### Verilen metin parçası:
:::

|
Kararı birlikte verelim

Geçen sezon Beşiktaş’ı şampiyonluğa taşıyan kadroda öz kaynaktan çıkmış 2 oyuncu vardı. Teknik direktör Sergen Yalçın, sezon başında “En garanti bölgemiz kale” diyerek, Ersin Destanoğlu’na olan güvenini dile getirmiş, bunu lafta bırakmamış, Rıdvan Yılmaz’la birlikte iki oyuncuyu sahaya sürmüştü. Nitekim işin sonunda şampiyonluk gelince, Sergen Yalçın’ın tercihinin ve kararlılığının ne kadar doğru olduğu ortaya çıktı. Bu durumun diğer takımlar için de rol model olması gerektiği ifade edilir hale geldi.

Peki bu durum eğrisiyle doğrusuyla denk mi geldi? Bu durumu sürdürmek size her zaman başarıyı vadeder mi? Öncelikle başarı kriterimizin ne olduğuna karar vermemiz lazım. İlle de şampiyonluk mudur başarı? Ya da tek başarı şampiyonluk mudur? Şampiyonluk yarışında olmak, keyif veren futbolla o yarışı sonuna kadar sürdürmek bizler için yeterli bir durum mudur? Bunun cevabını başkanlar ve teknik adamlarla birlikte taraftarlar vermeli. Vermeli ki, göreve gelen yönetim ve teknik heyet kendisine bir rota çizsin. Tribün ve sosyal medya reflekslerine göre, kısa zamanda keskin makas değişikliğine gitmesin.

Türk futbol ortamında göreve gelen başkan kısa sürede şampiyonluk getirmesi gerektiğini, aksi halde camiasıyla barışmasının pek mümkün olmadığını biliyor. Bu sebeple kısa yoldan başarı getirecek, direkt sonuca gidecek transferlere, kadrolara yöneliyor. Çünkü “Biz bir yola çıkıyoruz, 3 sene sabır istiyoruz” cümlesinin karşılığı yok. Bunu en iyi Galatasaray Başkanı Burak Elmas’ın yaşadığı süreçte görüyoruz. 6 ayda yapılan hamleler, 3 yıllık stratejinden forvete 36 yaşındaki Gomis’i transfer etmeye evrildi. Çünkü, büyük kulüplerde beklenti arşa ulaşmış durumda. Bir sene de kesmiyor, sürekli şampiyonluk, her sene şampiyonluk... Başkanlar da bunu sağlayamadıkları sürece orada duramayacaklarını, en azından tribünle iyi ilişkiler kuramayacaklarını biliyor.

:::

(Sözcük ve öğe bulma kayıtları)

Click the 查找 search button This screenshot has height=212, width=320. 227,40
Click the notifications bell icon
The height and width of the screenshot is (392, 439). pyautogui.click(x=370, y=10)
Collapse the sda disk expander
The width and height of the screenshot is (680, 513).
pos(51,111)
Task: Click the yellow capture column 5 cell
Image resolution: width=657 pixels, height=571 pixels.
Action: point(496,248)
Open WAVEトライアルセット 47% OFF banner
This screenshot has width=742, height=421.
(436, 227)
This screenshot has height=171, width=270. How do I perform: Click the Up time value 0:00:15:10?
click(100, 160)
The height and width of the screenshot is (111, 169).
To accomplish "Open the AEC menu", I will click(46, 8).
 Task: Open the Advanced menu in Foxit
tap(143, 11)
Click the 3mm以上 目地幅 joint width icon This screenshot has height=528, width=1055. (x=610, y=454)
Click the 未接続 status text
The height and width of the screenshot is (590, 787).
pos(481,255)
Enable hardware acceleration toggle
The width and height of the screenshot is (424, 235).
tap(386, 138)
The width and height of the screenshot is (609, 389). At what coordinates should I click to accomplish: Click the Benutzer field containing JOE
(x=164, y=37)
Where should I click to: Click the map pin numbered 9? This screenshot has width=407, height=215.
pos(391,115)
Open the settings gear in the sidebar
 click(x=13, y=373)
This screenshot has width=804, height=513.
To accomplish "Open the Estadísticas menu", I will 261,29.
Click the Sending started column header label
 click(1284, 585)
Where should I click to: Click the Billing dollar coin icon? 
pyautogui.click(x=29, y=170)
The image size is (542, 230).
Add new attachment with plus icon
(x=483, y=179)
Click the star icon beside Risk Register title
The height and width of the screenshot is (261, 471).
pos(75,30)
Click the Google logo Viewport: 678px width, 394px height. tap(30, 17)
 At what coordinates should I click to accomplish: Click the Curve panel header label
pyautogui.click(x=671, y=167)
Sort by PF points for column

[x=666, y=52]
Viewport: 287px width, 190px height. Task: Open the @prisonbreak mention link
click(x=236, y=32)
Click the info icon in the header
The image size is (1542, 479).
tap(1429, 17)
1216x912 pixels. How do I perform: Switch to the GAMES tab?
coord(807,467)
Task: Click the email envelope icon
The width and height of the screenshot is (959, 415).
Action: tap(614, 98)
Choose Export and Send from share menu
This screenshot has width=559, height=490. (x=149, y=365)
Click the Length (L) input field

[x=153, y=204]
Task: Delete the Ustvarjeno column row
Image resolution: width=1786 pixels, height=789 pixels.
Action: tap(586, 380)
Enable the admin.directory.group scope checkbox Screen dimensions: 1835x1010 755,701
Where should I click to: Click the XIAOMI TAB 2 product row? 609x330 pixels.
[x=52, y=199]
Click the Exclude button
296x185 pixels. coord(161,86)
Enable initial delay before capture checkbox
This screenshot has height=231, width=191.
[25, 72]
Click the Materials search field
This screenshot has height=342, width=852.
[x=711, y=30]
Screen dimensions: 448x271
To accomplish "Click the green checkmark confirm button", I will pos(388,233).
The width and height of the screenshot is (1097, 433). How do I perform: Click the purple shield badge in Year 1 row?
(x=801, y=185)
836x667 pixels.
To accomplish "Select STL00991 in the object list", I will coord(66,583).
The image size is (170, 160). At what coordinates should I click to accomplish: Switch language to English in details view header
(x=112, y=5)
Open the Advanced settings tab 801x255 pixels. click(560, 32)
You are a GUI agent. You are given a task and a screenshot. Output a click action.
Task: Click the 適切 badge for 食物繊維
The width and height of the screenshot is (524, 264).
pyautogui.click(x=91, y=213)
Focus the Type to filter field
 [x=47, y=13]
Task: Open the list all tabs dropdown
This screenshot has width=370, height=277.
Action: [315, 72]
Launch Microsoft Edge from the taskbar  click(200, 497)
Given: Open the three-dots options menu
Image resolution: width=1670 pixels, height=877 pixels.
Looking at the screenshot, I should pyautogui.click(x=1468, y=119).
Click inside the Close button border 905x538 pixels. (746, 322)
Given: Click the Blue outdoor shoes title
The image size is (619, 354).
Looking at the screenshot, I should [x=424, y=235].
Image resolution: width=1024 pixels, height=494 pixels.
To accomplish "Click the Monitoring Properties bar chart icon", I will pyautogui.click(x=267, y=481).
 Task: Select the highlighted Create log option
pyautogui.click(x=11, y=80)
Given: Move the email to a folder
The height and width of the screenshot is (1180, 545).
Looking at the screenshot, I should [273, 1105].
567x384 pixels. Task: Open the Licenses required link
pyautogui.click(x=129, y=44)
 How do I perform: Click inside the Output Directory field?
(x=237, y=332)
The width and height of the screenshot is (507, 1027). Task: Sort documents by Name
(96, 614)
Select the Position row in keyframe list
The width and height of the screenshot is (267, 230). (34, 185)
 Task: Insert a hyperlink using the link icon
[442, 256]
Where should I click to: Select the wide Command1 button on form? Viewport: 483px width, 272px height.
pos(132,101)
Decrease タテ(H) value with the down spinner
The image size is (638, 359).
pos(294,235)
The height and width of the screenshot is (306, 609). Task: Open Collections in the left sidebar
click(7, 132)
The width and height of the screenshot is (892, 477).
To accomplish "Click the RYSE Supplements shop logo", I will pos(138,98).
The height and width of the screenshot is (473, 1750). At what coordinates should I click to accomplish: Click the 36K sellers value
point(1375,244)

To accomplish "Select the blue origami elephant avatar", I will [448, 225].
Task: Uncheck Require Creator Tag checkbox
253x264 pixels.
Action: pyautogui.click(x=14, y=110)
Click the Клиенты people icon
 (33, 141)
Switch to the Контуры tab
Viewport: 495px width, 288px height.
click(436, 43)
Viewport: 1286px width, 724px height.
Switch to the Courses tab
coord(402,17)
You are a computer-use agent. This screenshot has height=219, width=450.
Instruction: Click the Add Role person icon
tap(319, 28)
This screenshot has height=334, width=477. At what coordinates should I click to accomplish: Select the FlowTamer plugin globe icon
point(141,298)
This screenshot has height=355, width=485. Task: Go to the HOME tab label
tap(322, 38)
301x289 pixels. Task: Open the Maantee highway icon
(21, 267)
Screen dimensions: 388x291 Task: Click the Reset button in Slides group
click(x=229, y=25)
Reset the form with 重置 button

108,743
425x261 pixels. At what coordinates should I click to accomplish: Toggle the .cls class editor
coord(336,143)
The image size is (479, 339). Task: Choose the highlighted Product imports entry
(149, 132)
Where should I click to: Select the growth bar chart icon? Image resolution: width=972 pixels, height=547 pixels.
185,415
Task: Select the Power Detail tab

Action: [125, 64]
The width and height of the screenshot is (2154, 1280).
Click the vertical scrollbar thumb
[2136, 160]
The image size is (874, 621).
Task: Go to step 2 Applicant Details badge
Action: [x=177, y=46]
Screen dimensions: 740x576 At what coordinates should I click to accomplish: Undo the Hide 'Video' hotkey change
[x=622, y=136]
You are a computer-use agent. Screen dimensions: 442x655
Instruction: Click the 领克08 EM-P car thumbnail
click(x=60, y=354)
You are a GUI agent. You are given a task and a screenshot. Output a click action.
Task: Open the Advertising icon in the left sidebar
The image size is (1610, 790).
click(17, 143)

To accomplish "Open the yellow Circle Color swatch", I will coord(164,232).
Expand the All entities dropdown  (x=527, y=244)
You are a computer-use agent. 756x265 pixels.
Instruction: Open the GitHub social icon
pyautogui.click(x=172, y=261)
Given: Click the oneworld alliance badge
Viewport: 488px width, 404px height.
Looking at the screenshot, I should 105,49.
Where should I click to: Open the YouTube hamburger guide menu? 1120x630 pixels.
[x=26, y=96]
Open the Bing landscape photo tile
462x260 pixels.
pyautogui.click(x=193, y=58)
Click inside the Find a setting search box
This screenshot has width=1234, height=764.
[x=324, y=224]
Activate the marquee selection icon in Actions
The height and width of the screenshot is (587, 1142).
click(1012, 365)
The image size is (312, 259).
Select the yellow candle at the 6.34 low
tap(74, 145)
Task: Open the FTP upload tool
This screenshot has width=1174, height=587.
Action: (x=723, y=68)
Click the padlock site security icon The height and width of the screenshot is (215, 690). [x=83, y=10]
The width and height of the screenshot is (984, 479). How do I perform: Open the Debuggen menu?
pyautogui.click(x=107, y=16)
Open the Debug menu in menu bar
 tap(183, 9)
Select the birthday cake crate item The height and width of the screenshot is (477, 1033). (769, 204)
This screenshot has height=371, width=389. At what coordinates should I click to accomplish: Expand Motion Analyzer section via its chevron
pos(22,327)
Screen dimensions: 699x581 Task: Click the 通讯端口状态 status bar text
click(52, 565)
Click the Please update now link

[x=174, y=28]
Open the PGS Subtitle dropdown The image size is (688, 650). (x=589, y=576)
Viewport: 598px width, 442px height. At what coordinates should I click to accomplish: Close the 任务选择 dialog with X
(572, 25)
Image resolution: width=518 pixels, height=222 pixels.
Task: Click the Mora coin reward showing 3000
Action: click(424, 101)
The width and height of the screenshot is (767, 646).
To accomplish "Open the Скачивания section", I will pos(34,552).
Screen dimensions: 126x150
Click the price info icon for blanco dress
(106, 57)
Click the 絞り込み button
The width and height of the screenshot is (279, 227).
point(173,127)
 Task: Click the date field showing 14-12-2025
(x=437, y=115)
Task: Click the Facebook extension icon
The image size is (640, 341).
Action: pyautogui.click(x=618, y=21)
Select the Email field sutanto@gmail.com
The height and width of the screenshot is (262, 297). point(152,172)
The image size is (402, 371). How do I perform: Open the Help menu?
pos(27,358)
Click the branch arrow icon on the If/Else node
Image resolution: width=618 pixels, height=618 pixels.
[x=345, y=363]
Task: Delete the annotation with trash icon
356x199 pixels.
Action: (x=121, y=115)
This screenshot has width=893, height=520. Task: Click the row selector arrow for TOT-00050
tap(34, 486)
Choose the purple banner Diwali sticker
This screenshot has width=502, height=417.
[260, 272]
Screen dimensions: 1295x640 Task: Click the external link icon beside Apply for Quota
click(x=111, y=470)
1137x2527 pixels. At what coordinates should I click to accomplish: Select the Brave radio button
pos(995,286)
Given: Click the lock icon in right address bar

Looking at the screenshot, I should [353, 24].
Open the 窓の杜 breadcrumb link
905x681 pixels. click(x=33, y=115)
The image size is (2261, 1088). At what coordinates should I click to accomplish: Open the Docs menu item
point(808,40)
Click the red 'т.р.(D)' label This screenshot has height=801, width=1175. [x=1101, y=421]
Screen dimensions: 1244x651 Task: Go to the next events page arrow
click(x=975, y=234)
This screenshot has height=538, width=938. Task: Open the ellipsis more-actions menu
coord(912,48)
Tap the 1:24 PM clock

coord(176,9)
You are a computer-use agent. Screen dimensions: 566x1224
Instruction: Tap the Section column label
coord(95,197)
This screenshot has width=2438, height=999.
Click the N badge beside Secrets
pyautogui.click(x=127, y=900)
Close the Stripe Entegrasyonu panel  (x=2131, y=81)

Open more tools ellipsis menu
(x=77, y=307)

:::

### Sorular ve görevler:
1. Futbolda başarı beklentisi üzerine yazıdaki bölümü "Peki bu durum" sözlerinden başlayıp "makas değişikliğine gitmesin." sözlerine kadar, bu sözler de dahil, kelimesi kelimesine aktarın.
2. Futbolda başarı beklentisi üzerine yazıya göre cevaplayın:
(a) Şampiyonluğa ulaşan Beşiktaş kadrosunda öz kaynaktan çıkmış kaç oyuncu vardı?
(b) Sergen Yalçın sezon başında hangi bölge için "En garanti bölgemiz" dedi?
(c) Galatasaray forvet için kaç yaşındaki hangi oyuncuyu transfer etti?
Öğelerin bu çalışmada hiçbir işlevi yok.

### Tamamlanan alıştırma:
1.
Peki bu durum eğrisiyle doğrusuyla denk mi geldi? Bu durumu sürdürmek size her zaman başarıyı vadeder mi? Öncelikle başarı kriterimizin ne olduğuna karar vermemiz lazım. İlle de şampiyonluk mudur başarı? Ya da tek başarı şampiyonluk mudur? Şampiyonluk yarışında olmak, keyif veren futbolla o yarışı sonuna kadar sürdürmek bizler için yeterli bir durum mudur? Bunun cevabını başkanlar ve teknik adamlarla birlikte taraftarlar vermeli. Vermeli ki, göreve gelen yönetim ve teknik heyet kendisine bir rota çizsin. Tribün ve sosyal medya reflekslerine göre, kısa zamanda keskin makas değişikliğine gitmesin.

2.
(a) 2 oyuncu.
(b) Kale.
(c) 36 yaşındaki Gomis.